“24” Day 7, Hour 19: Tony Takes A Shower

©2009 Fox Broadcasting Co. Cr: Ray Mickshaw/FOX

By Elaine B
Lesson Learned: Slower poisons are sometimes best.

In what may be a first for 24, someone actually stopped moving long enough to take a shower. Of course, it was evil Tony, who is not in a mad scramble to save the country any longer so he has the time to wash up. Still, it was a shower so brief would have made environmentalist Ed Begley Jr. proud. But since Tony was sharing the bathroom with the guy he killed, he may have wanted to cut it short.
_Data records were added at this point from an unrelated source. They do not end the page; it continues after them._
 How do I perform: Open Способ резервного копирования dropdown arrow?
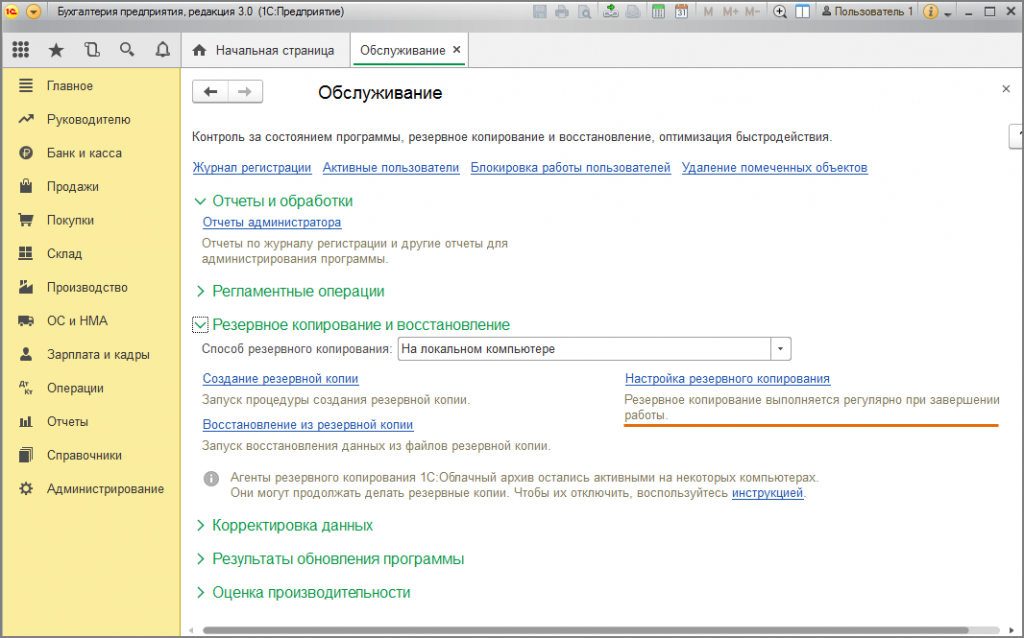pyautogui.click(x=780, y=349)
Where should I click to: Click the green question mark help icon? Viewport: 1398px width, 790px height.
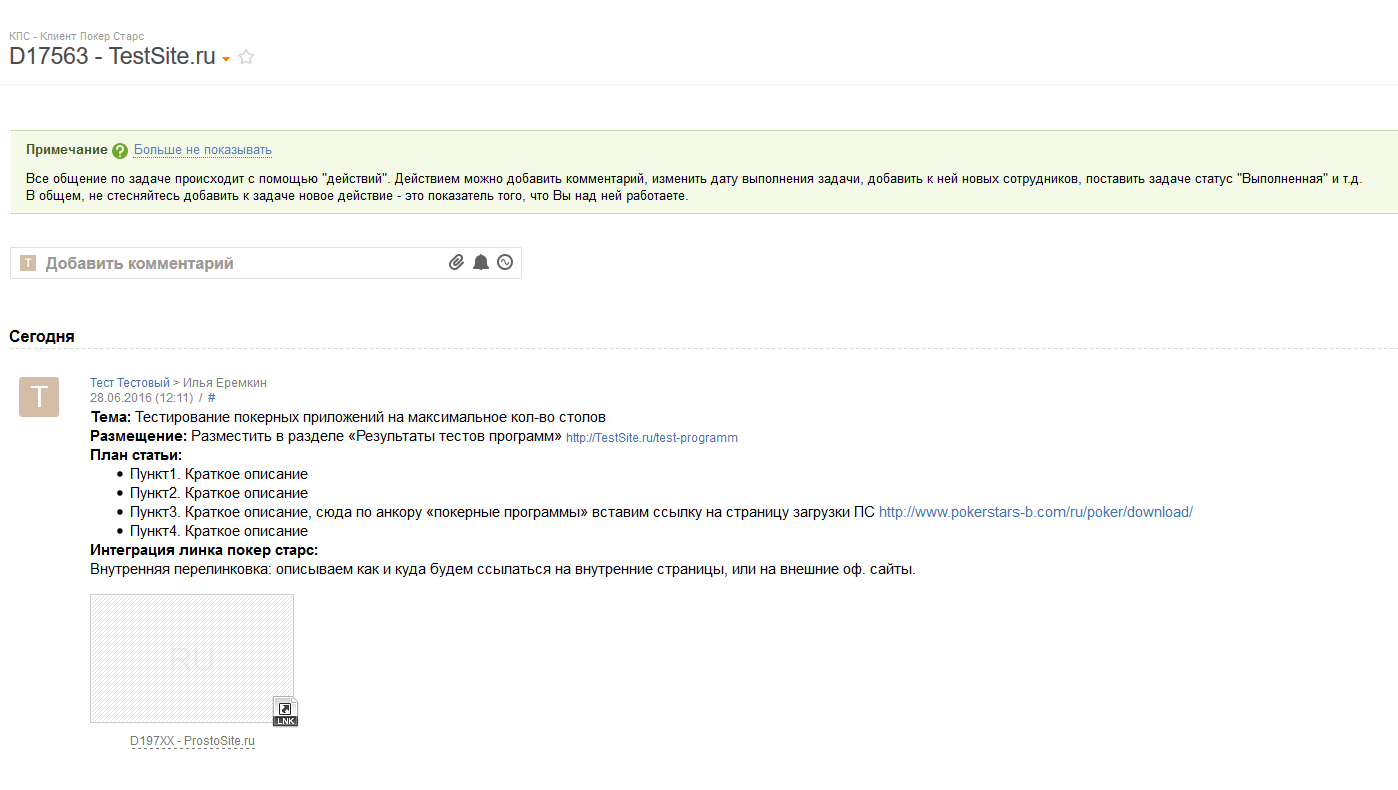120,151
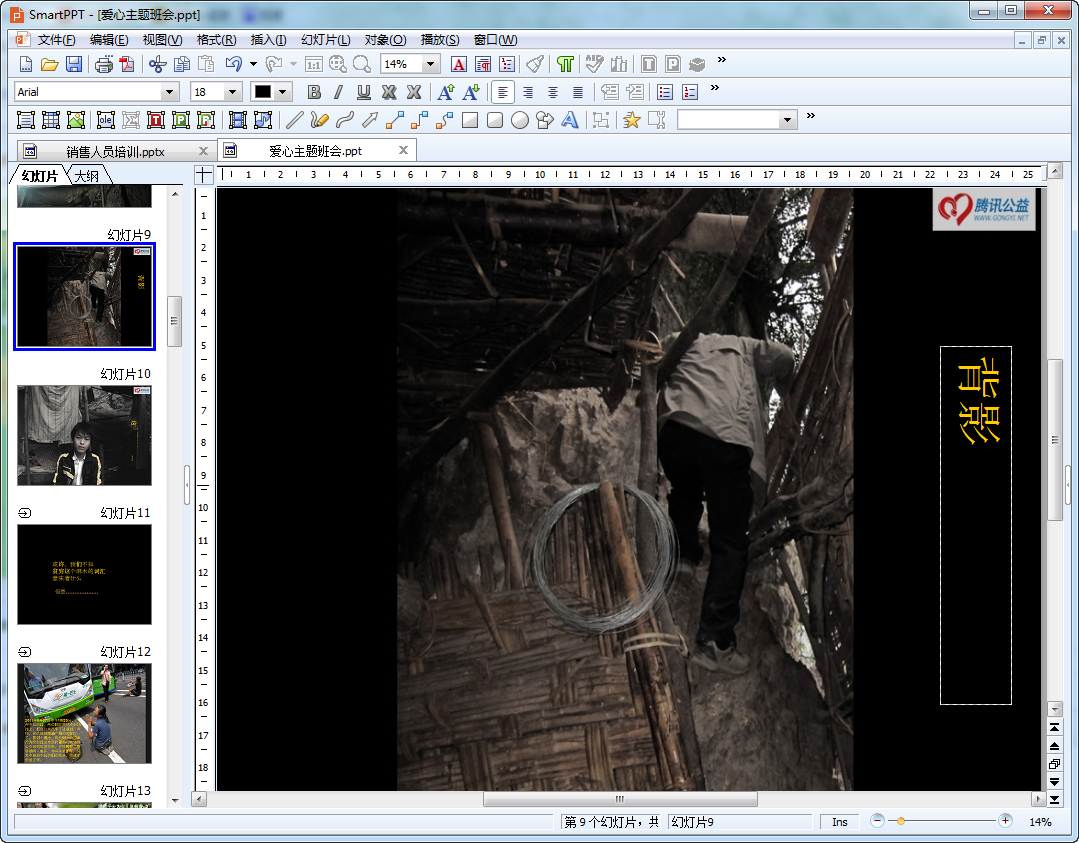Viewport: 1079px width, 843px height.
Task: Insert a table frame from toolbar
Action: tap(51, 120)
Hodges is still alive, due to a quick-thinking FBI agent who pulled some of the fast-acting pill out of his mouth. Jack guesses why Hodges tried to kill himself, something he needn’t have done because Hodges (only slightly more delusional than usual) asks everyone guarding him to help him kill himself so he can save his wife and children. Jack goes to the hospital and makes him an offer – the government will say he is dead and to put him in witness protection. This would be a fate slightly worse than hell for a man like Hodges, but he does love his family a lot. Unfortunately, he can’t tell them very much because he and his co-conspirators only communicated via computer. But he can provide a general notion of what the group wanted to achieve — create more terrorist attacks they can blame on others, then offer to protect people so they will opt for a private military – which convinces Jack that the next attack will occur soon and in the DC area and a patsy is going to carry it out. He tells the president that the best course is to start up the CTU servers and use them to monitor potential suspects. Pres. Taylor agrees.
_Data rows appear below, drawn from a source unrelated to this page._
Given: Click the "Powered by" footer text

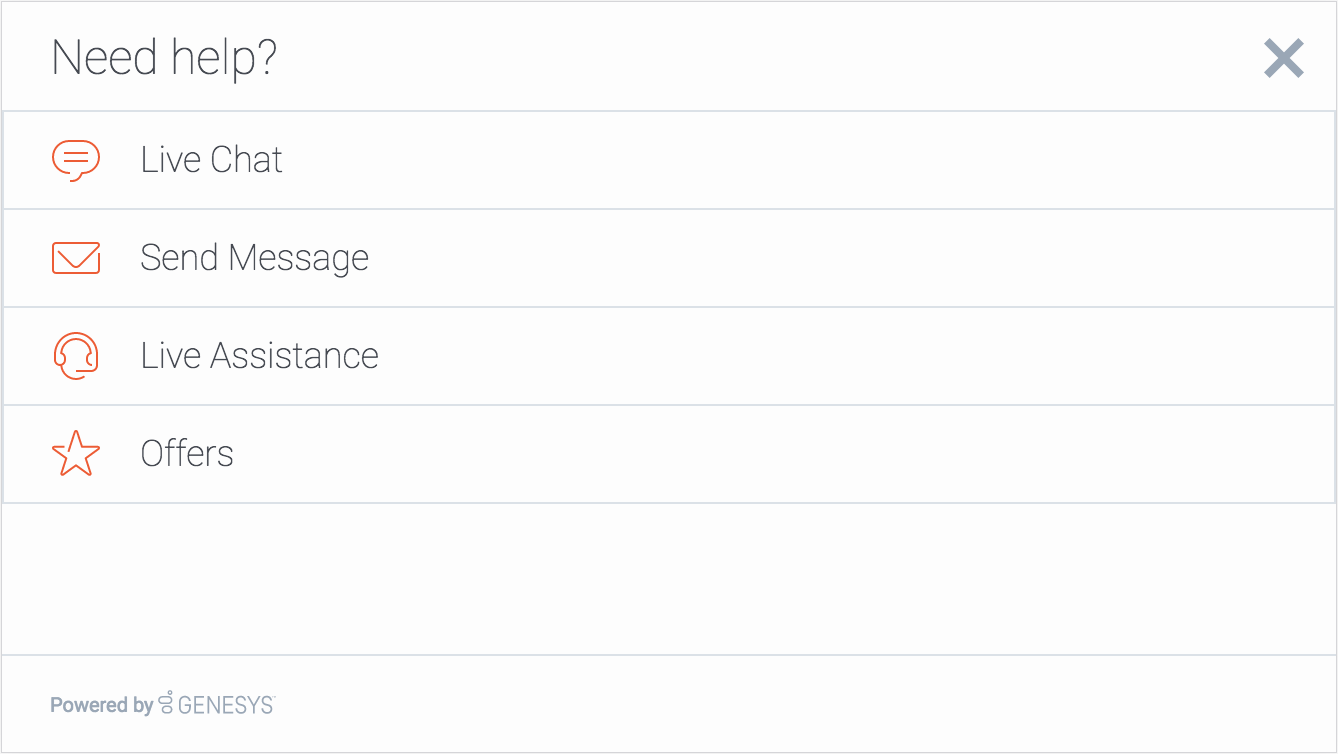Looking at the screenshot, I should pos(101,705).
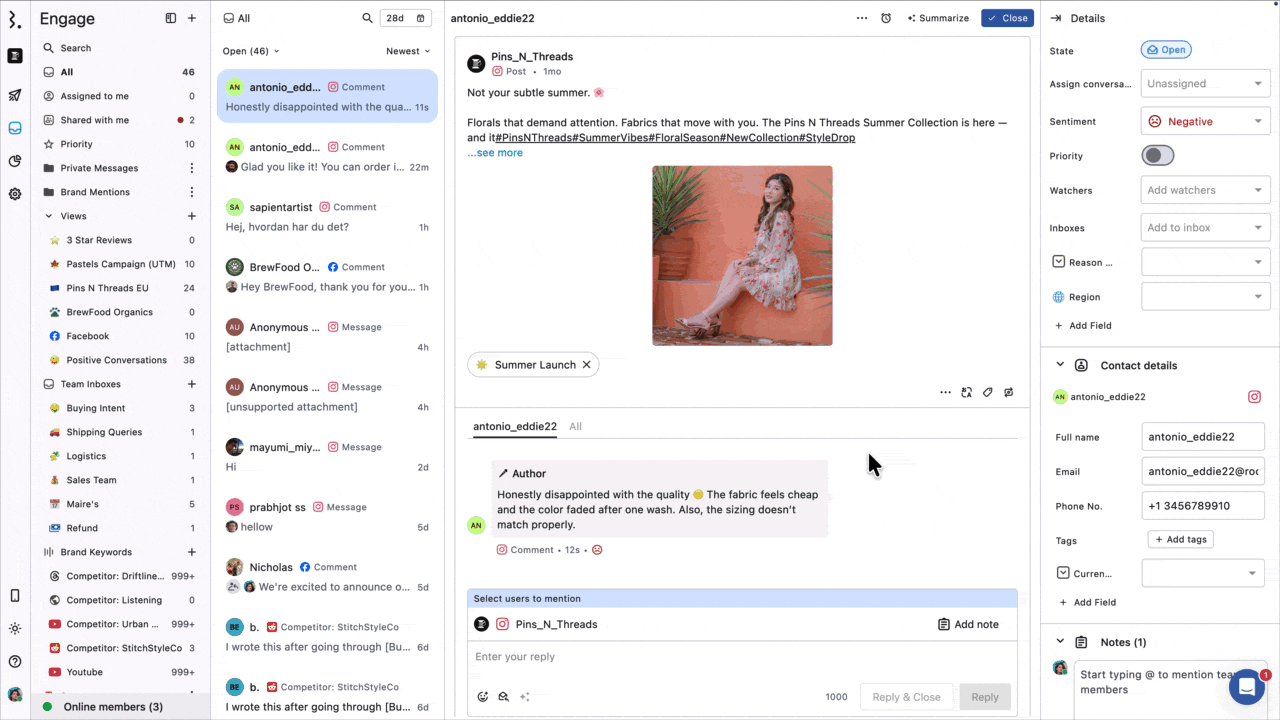Click the Summarize button
This screenshot has height=720, width=1280.
pyautogui.click(x=938, y=18)
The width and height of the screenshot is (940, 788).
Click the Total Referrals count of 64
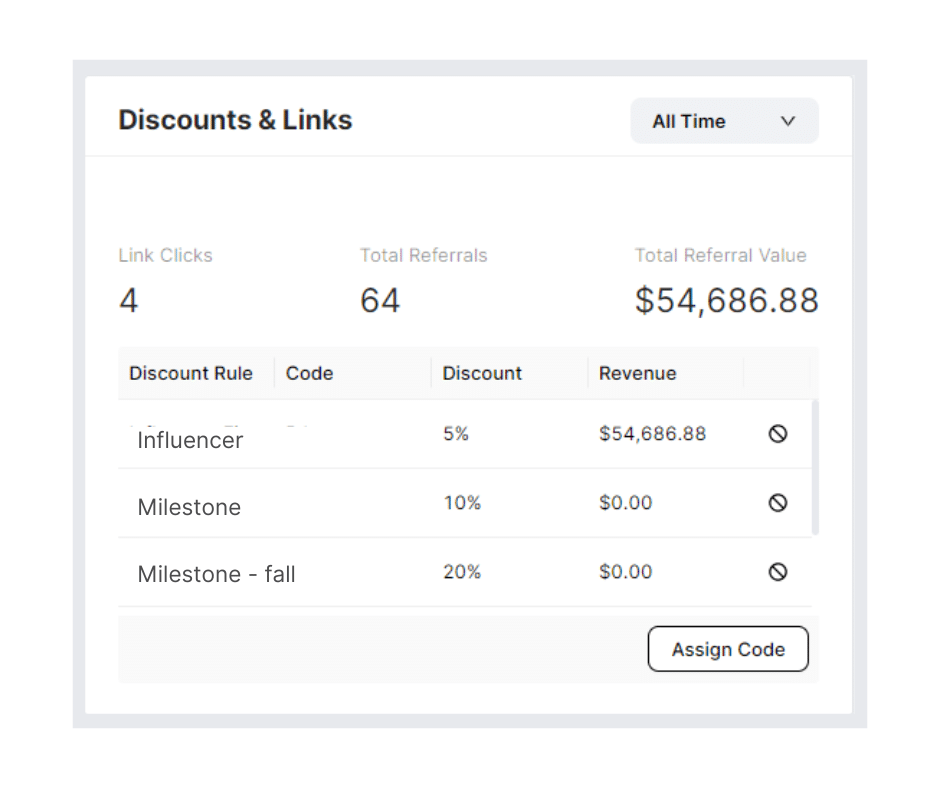(380, 300)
Somewhere across town, Tony and hot accomplice (nameless, so far, so I’ll just call her “HA”) are consulting with the rest of the conspirators on whether to continue the attacks Hodges started and use the weapon soon. The lead bad guy, Alan Wilson, has concerns but agrees after HA texts, “do it for me” (and some say romance is dead). The group immediately settles on an unwilling victim to carry out the attack, a soft-spoken Muslim named Jibraan Al-Zarian (played by Omid Abtaki, who also appeared in Day 4) who they will try to pressure into working for them.

Once permission to open the CTU servers is given, Jack asks Chloe to come down and help the FBI learn the system. Morris reasonably points out that last time Chloe signed on down there, they arrested her, which is not enough to override her response to a call for help from Jack.

The CTU servers are apparently as advanced as the system Lucius Fox built for Bruce Wayne in The Dark Knight. No sooner does the CTU symbol appear on the monitors – and didn’t you expect to see a brilliant Pulp Fiction briefcase blast of light come from it? — than Janis Gold begins to complain that it is against the law to spy on Americans. Get real, Janis. This is what military types call a “24-type scenario” — suspend laws, deal with crisis, go back to the laws — so go with the flow or go home and take a shower. Actually, this may have been the silliest moment in 24 history, with Gold’s comment inserted only so the series’ creators have yet another chance to drive the message that in an emergency a government does what it’s gotta do.

I think the 24 creators are aware that this is a politically charged show. They are walking a fine line between some viewers’ embrace of liberalism and disillusionment with the war and the conservative base they seemed to be playing to a few years ago. So, red or blue, there will be something in 24 for you. This led me to take a bit of time to google the political leanings of 24 viewers. Sadly, I found nothing but the odd revelation that South Park is the mainstay of conservative viewers and, even more oddly, Deadliest Catch is the show that attracts the largest liberal following. I also found an interesting Time Magazine article that says this of Jack’s politics, “Jack Bauerism, if you will, is not so much in between left and right as it is outside them, impatient with both ACLU niceties and Bushian moral absolutes.” The Time article was speaking of Day 6, but Day 7 seems to drive this point even harder. And in an era when Texans can joke of seceding from the Union and Blackwater is blackballed by the government it used to serve, Jack Bauerism had never been more relevant.

Next: Pull out the tissue box as Chloe learns that Jack is dying. And, no surprise, Olivia Taylor acts on her own agenda to try to bring down Hodges.